Je réponds à ta lettre que j’ai eu hier avec tout le plaisir en vous apprenant tous en bonne santé, et puis que Rémy soit de nouveau affamé. Tu peux croire que ça me fait plaisir et m’enlève bien du souci aussi. Car je sais que vous êtes bien montrés avec lui. C’est comme si moi j’y étais. Tu vois par là que la Sainte-Vierge vous protège et j’espère bien qu’elle me protègera moi aussi.
Depuis hier soir, nous ne sommes plus en première ligne. Nous sommes de réserve assez éloignés de l’ennemi. Nous allons rester là un jour ou deux puis nous irons au repos, mais on en a grand besoin car on est sale comme des teignes dans ces tranchées. On se fait de véritable cochon alors j’ai de nouveau besoin de faire la lessive.
Je vois sur la lettre qu’on n’en a guère ajourné de ces jeunes gens. Quelle chance que Rémy soit resté.

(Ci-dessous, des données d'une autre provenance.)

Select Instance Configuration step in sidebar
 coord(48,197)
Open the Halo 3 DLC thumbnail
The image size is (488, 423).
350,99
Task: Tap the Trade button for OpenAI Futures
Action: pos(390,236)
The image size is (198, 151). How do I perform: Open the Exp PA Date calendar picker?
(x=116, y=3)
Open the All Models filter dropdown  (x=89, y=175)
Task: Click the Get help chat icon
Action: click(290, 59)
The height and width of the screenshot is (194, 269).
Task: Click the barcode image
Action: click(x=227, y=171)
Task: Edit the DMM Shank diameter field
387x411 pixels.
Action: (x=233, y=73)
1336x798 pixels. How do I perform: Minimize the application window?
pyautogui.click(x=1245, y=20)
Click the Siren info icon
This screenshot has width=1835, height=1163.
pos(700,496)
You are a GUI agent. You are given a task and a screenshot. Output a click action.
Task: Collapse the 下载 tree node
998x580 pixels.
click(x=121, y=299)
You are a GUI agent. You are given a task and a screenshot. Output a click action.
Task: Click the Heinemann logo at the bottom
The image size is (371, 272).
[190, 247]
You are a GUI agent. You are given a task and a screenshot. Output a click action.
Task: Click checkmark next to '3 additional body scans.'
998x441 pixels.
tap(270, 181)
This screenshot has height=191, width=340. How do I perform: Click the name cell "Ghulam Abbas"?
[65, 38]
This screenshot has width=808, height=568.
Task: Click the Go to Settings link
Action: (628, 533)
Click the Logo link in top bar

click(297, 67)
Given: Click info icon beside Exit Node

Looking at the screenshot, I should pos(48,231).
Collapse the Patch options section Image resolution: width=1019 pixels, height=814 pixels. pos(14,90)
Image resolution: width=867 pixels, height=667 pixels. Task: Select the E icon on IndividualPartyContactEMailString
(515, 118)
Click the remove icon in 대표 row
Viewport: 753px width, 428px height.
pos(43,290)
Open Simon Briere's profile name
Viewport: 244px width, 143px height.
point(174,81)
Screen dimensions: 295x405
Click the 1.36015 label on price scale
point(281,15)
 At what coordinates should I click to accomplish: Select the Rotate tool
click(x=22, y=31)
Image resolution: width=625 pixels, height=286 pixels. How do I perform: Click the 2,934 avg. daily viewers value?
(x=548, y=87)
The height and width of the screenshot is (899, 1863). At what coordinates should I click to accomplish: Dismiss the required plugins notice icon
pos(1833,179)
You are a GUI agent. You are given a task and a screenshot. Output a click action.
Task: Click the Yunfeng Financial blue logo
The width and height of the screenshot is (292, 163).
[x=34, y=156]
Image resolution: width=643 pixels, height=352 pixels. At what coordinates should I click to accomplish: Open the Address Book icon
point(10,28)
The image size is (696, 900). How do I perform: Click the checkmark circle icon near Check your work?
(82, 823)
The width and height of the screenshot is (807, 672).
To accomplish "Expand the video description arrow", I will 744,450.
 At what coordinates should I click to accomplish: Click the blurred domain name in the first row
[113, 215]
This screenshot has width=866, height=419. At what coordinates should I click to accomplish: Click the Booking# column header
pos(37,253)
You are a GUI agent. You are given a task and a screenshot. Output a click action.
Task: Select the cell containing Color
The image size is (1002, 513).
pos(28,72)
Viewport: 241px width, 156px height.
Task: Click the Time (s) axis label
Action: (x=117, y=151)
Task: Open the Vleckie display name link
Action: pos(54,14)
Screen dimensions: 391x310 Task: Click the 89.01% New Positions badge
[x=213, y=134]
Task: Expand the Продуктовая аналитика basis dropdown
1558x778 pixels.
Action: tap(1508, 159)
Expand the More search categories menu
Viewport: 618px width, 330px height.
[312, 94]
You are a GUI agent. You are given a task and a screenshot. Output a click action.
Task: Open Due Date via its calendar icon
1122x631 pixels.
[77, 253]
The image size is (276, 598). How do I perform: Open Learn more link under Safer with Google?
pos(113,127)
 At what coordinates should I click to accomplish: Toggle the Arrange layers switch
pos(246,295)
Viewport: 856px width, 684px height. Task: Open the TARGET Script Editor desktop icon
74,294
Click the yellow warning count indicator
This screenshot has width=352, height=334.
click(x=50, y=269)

Vous fauchez à grand train pour rentrer le foin ou en faucher en effet que ces jours-ci il fait un temps superbe pour ce travail. Travaillez mais n’oubliez pas de bien vous soigner. N’avez-vous pas d’herbe dans les blés car ici j’ai remarqué que dans certains endroits, c’était rempli de gougettes. Le taureau de Groûle va-t-il toujours bien ? J’ai remarqué que tu te levais matin pour m’écrire car je comprends que dans la journée, tu ne dois guère avoir le temps.
Enfin, vous ne vous faites au moins pas de mauvais sang pour moi, car je ne m’en fais pas une minute. Au contraire, en attendant le plaisir de vous voir, je vous embrasse tous bien tendrement. Hier j’ai reçu une lettre de Rémy. Il est au repos. Le bonjour à Rémy et aux voisins. Riri.